The HAVING clause: filtering on aggregated values
WHERE filters rows before aggregation. HAVING filters on the result of aggregation — a distinction that confuses developers who try to put aggregate functions in WHERE and get an error.
-- Wrong: aggregate function in WHERE
SELECT user_id, SUM(total) AS revenue
FROM orders
WHERE SUM(total) > 1000 -- ERROR: aggregate functions not allowed in WHERE
GROUP BY user_id;
-- Right: aggregate condition in HAVING
SELECT user_id, SUM(total) AS revenue
FROM orders
GROUP BY user_id
HAVING SUM(total) > 1000;
HAVING runs after aggregation, so it can reference aggregate expressions. You can combine both:
-- Only high-value completed orders, grouped by user, showing only users with > $5k revenue
SELECT
user_id,
COUNT(*) AS order_count,
SUM(total) AS total_revenue
FROM orders
WHERE status = 'completed' -- Filters rows before grouping
GROUP BY user_id
HAVING SUM(total) > 5000 -- Filters groups after aggregation
ORDER BY total_revenue DESC;
ROLLUP: subtotals and grand totals
GROUP BY ROLLUP(a, b) generates all subtotal combinations: grouped by (a, b), grouped by (a) alone, and a grand total row. This replaces multiple queries with UNION ALL.
SELECT
region,
category,
SUM(revenue) AS total_revenue,
GROUPING(region) AS is_region_subtotal, -- 1 if this row is a subtotal
GROUPING(category) AS is_category_subtotal
FROM sales
GROUP BY ROLLUP(region, category)
ORDER BY region NULLS LAST, category NULLS LAST;
Result includes:
- One row per (region, category) combination
- One row per region (category = NULL), summing all categories in that region
- One grand total row (region = NULL, category = NULL)

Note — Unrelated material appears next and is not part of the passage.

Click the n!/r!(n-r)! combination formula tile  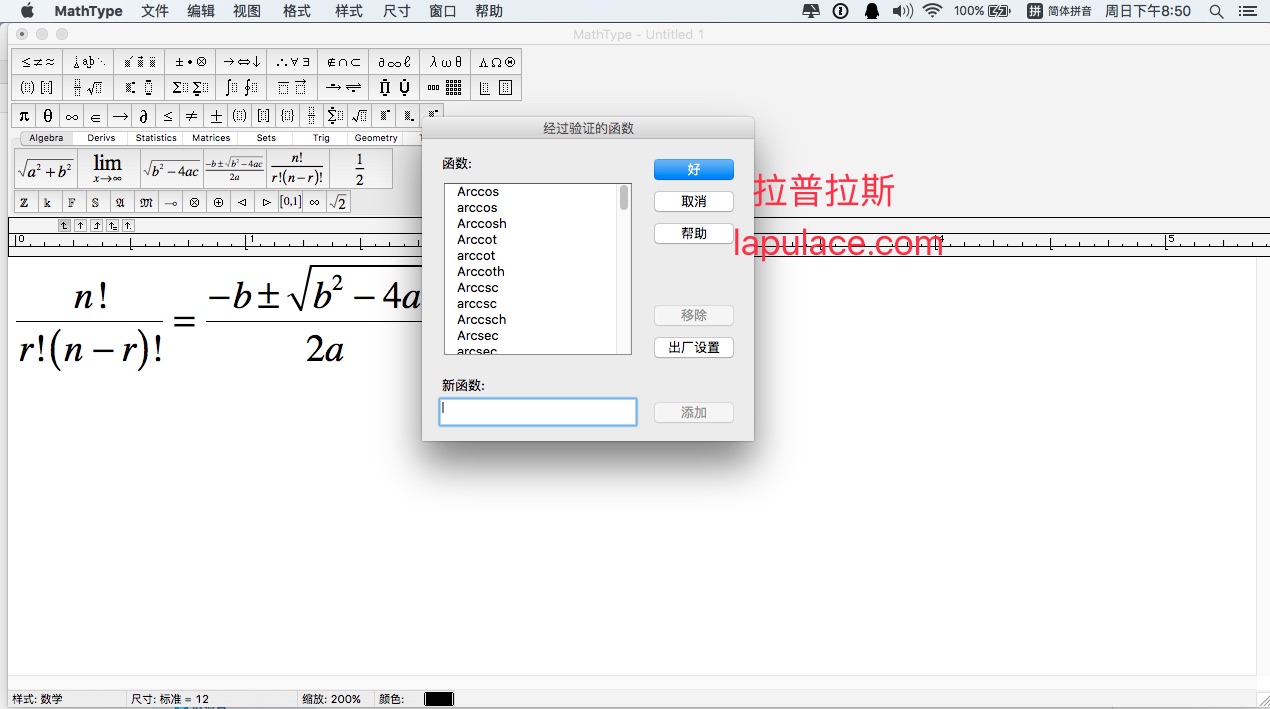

GROUPING() returns 1 when the column is rolled up (NULL due to subtotal), 0 otherwise. This lets you distinguish a row where category is genuinely NULL from a subtotal row.
CUBE: all combinations
GROUP BY CUBE(a, b, c) generates subtotals for all 2ⁿ combinations of the grouped columns. For three columns, that's 8 grouping sets.
SELECT
year,
quarter,
region,
SUM(revenue)
FROM sales
GROUP BY CUBE(year, quarter, region);
-- Generates: (year,quarter,region), (year,quarter), (year,region),
-- (quarter,region), (year), (quarter), (region), ()
CUBE is expensive on large datasets — it's doing multiple aggregation passes. Use it for fixed-dimension OLAP-style reports, not for high-traffic OLTP queries.
GROUPING SETS: explicit control
GROUPING SETS lets you specify exactly which combinations you want, without generating all possible combinations:
-- Only want: by region, by category, and grand total — not by (region, category)
SELECT
region,
category,
SUM(revenue)
FROM sales
GROUP BY GROUPING SETS (
(region),
(category),
() -- grand total
);
This replaces three separate queries with UNION ALL:
-- Equivalent (less efficient — three scans)
SELECT region, NULL as category, SUM(revenue) FROM sales GROUP BY region
UNION ALL
SELECT NULL, category, SUM(revenue) FROM sales GROUP BY category
UNION ALL
SELECT NULL, NULL, SUM(revenue) FROM sales;
The GROUPING SETS version reads the table once. The UNION ALL version reads it three times.
Conditional aggregation: pivoting rows to columns
A classic reporting requirement: show each month's revenue as a separate column for the current year.
SELECT
product_id,
SUM(CASE WHEN EXTRACT(MONTH FROM order_date) = 1 THEN total ELSE 0 END) AS jan,
SUM(CASE WHEN EXTRACT(MONTH FROM order_date) = 2 THEN total ELSE 0 END) AS feb,
SUM(CASE WHEN EXTRACT(MONTH FROM order_date) = 3 THEN total ELSE 0 END) AS mar,
-- ... through December
SUM(total) AS annual_total
FROM orders
WHERE EXTRACT(YEAR FROM order_date) = 2024
GROUP BY product_id;
One scan, one result set, one row per product. The alternative — 12 queries or a complex pivot in application code — is slower and harder to maintain.
The efficiency principle
All these features — ROLLUP, CUBE, GROUPING SETS, conditional aggregation — exploit the same underlying advantage: one table scan to produce multiple aggregation levels. The database processes data in blocks from storage; every additional query adds another full scan. Expressing multi-dimensional requirements in a single SQL statement is not just more elegant — it's faster by a constant factor equal to the number of queries it replaces.